The dramatic search for Luka Rocco Magnotta ended at a Berlin Internet cafe in June 2012 with an abrupt admission from the accused that he was the person authorities were looking for.
Confronted by a German police officer in the cafe, Magnotta initially identified himself as Kirk Trammell, an American from New York who didn’t have any identification on him, his murder trial heard Tuesday.
But a persistent German patrol officer, Marc Lilge, continued to question the man, who was stuttering, shaking and sweating, as several police cadets shadowing Lilge looked on.
The admission came after a few minutes.
‘”You got me, I’m Mr. Magnotta, I’m the man you’re looking for,”’ Lilge quoted Magnotta as saying.
Magnotta, 32, is charged with first-degree murder in the slaying and dismemberment of Jun Lin in May 2012 in Montreal before he fled to Paris and then Berlin.
He has admitted to killing the Chinese engineering student, but has pleaded not guilty by way of mental disorder.
Crown prosecutor Louis Bouthillier presented his final scheduled witness on Tuesday afternoon. Following the testimony, Quebec Superior Court Justice Guy Cournoyer addressed the jury.
“With this, the evidence of the prosecution is almost completed,” Cournoyer said. “Counsel are working on the last series of written admissions and this requires some verification. We don’t want that verification to be carried through in unnecessary haste.”
Cournoyer suspended the proceedings until Friday, when defence lawyer Luc Leclair is expected to begin presenting his case.
The judge told the jurors it’s normal to have a few days separation between Crown and defence evidence in a trial of this length.
On Tuesday, several German witnesses provided a snapshot of June 4, 2012, the day Magnotta was arrested.

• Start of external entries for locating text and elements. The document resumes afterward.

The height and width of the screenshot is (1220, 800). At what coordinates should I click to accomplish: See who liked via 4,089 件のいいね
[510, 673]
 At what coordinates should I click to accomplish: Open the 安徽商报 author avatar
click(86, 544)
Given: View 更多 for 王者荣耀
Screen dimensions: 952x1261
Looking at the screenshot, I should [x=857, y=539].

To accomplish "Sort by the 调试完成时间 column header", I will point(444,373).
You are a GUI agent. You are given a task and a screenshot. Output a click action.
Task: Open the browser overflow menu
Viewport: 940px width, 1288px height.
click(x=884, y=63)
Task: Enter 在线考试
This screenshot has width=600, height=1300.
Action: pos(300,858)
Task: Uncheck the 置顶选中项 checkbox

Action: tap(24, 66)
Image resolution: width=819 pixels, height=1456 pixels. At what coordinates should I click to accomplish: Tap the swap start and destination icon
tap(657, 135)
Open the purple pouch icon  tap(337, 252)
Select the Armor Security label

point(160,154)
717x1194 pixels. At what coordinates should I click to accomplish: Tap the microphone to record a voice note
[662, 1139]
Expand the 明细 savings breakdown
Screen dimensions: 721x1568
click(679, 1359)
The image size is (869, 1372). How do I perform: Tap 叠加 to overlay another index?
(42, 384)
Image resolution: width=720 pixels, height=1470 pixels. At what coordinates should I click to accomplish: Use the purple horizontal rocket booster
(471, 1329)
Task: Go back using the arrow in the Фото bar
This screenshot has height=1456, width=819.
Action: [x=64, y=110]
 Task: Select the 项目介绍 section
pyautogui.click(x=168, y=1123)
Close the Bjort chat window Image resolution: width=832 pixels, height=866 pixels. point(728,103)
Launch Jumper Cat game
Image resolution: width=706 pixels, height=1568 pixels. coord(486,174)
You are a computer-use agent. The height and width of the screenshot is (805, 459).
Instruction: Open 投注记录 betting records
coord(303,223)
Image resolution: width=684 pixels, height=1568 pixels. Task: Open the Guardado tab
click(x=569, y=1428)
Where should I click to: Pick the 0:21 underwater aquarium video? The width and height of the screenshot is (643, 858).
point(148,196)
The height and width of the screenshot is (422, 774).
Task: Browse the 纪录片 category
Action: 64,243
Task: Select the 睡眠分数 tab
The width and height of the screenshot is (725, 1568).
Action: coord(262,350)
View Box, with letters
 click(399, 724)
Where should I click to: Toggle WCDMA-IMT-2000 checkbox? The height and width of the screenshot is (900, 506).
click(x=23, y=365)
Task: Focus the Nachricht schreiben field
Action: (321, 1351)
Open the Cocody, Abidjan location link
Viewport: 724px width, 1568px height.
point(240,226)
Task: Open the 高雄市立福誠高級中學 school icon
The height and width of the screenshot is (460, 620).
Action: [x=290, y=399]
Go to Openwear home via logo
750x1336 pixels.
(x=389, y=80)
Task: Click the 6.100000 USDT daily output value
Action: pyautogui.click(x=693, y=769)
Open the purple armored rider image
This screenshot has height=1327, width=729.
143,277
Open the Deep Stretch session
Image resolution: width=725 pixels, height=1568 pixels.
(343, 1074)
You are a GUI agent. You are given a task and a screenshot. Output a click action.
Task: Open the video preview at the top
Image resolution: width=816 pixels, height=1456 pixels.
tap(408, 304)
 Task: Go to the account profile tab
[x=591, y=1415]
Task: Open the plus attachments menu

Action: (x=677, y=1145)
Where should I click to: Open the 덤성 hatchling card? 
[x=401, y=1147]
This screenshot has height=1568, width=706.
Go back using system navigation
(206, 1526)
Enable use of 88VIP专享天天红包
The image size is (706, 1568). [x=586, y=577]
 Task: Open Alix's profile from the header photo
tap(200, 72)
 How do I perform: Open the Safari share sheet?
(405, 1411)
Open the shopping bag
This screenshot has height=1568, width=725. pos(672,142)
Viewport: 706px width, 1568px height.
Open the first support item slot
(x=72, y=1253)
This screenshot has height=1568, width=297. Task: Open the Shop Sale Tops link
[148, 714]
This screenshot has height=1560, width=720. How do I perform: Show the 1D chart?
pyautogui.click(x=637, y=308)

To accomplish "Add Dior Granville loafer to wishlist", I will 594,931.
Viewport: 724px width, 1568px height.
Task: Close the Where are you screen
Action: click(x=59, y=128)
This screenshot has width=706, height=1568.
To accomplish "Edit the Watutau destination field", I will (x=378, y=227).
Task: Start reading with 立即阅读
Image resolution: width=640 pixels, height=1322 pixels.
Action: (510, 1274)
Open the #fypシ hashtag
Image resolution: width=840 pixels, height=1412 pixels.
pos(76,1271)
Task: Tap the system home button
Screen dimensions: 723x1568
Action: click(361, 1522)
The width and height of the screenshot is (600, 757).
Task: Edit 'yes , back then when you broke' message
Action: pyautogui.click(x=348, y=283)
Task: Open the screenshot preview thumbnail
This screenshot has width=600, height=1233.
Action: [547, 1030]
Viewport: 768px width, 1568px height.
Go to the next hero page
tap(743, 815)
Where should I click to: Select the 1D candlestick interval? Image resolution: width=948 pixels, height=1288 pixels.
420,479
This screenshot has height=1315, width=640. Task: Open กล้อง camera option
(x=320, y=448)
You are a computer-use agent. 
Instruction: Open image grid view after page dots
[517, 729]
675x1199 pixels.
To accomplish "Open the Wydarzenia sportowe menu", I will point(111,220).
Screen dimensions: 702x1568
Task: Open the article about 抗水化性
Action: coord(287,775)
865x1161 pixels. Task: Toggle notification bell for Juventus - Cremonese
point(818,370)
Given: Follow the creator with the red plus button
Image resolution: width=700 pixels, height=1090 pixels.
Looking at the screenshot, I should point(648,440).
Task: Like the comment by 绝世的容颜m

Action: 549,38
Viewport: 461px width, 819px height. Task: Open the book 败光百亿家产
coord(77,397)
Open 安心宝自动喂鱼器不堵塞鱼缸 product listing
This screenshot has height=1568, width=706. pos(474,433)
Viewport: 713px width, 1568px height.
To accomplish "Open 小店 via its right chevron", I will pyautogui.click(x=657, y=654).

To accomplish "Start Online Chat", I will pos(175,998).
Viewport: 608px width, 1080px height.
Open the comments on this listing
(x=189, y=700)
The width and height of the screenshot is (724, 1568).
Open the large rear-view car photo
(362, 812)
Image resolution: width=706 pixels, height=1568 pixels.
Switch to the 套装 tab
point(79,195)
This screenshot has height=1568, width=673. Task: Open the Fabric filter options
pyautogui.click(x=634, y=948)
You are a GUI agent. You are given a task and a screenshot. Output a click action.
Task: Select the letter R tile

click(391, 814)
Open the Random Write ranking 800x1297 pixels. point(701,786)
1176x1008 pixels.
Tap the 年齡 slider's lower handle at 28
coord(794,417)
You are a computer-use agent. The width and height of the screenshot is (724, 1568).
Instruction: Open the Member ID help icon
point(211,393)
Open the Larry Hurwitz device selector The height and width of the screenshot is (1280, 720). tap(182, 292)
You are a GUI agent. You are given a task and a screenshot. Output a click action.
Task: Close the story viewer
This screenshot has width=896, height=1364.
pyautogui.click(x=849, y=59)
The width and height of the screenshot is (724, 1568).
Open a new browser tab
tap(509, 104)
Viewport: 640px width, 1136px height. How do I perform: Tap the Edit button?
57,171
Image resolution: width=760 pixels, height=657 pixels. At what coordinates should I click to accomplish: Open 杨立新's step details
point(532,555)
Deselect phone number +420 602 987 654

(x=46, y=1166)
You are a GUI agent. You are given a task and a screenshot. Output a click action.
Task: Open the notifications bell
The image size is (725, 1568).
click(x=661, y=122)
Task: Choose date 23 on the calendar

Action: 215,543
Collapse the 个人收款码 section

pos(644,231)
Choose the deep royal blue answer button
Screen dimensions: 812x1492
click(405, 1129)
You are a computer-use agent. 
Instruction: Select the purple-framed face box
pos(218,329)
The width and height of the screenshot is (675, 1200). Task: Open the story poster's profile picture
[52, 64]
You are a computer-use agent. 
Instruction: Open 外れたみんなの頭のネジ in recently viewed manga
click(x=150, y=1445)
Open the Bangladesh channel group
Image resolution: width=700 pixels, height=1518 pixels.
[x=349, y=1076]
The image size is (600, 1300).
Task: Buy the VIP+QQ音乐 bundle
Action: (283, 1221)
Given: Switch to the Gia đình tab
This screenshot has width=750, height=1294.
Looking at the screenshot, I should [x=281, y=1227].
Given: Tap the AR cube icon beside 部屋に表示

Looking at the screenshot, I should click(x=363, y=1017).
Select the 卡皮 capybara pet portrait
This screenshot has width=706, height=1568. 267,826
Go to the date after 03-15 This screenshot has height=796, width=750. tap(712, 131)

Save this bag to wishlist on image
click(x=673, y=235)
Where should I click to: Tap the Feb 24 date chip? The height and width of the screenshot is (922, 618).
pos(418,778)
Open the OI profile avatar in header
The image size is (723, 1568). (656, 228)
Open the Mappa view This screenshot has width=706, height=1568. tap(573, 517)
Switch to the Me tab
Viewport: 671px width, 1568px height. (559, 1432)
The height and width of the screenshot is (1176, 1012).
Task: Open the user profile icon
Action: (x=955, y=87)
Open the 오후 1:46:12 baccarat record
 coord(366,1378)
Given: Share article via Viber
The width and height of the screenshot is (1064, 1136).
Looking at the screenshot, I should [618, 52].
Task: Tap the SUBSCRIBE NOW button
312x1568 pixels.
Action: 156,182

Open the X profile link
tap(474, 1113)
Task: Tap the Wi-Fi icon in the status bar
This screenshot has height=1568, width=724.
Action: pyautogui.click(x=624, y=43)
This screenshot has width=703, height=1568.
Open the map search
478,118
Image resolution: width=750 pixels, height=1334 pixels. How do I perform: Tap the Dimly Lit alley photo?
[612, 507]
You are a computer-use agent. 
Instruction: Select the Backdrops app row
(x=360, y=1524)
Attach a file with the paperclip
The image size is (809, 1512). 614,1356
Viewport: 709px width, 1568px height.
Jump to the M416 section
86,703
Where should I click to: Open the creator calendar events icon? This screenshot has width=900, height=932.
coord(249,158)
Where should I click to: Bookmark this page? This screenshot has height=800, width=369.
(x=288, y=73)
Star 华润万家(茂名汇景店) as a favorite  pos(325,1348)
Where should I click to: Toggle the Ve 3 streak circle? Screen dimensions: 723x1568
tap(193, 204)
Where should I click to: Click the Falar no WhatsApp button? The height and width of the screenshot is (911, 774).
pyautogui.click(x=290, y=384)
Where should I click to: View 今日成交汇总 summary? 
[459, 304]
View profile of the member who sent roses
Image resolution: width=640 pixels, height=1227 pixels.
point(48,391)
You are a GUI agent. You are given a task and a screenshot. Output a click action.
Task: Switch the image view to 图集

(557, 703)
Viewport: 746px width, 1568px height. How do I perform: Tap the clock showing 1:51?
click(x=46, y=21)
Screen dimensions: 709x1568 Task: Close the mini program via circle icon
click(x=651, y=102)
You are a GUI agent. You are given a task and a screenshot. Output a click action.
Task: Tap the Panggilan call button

Lilge said he handcuffed Magnotta immediately and that the Canadian’s last words were that he wanted to leave the scene before the media arrived.
The police officer testified that the accused had a smirk on his face as he was transported to a detention centre.
“I have the opinion that, somehow, he felt relieved because he had this grin on his face,” he said, adding Magnotta did everything they asked.
Magnotta faces four charges in addition to premeditated murder: criminally harassing Prime Minister Stephen Harper and other members of Parliament; mailing obscene and indecent material; committing an indignity to a body; and publishing obscene materials.
Lilge was among the final crop of Crown witnesses heard by the jury via testimony videotaped last June and July in France and Germany.
The Internet cafe employee who flagged down Lilge said he saw Magnotta looking at news stories about himself and recognized him right away because of his distinctive cheekbones after seeing his photograph in a German newspaper.
Kadir Anlayisli said he walked by him a few times to be sure and noted he was looking at stories online.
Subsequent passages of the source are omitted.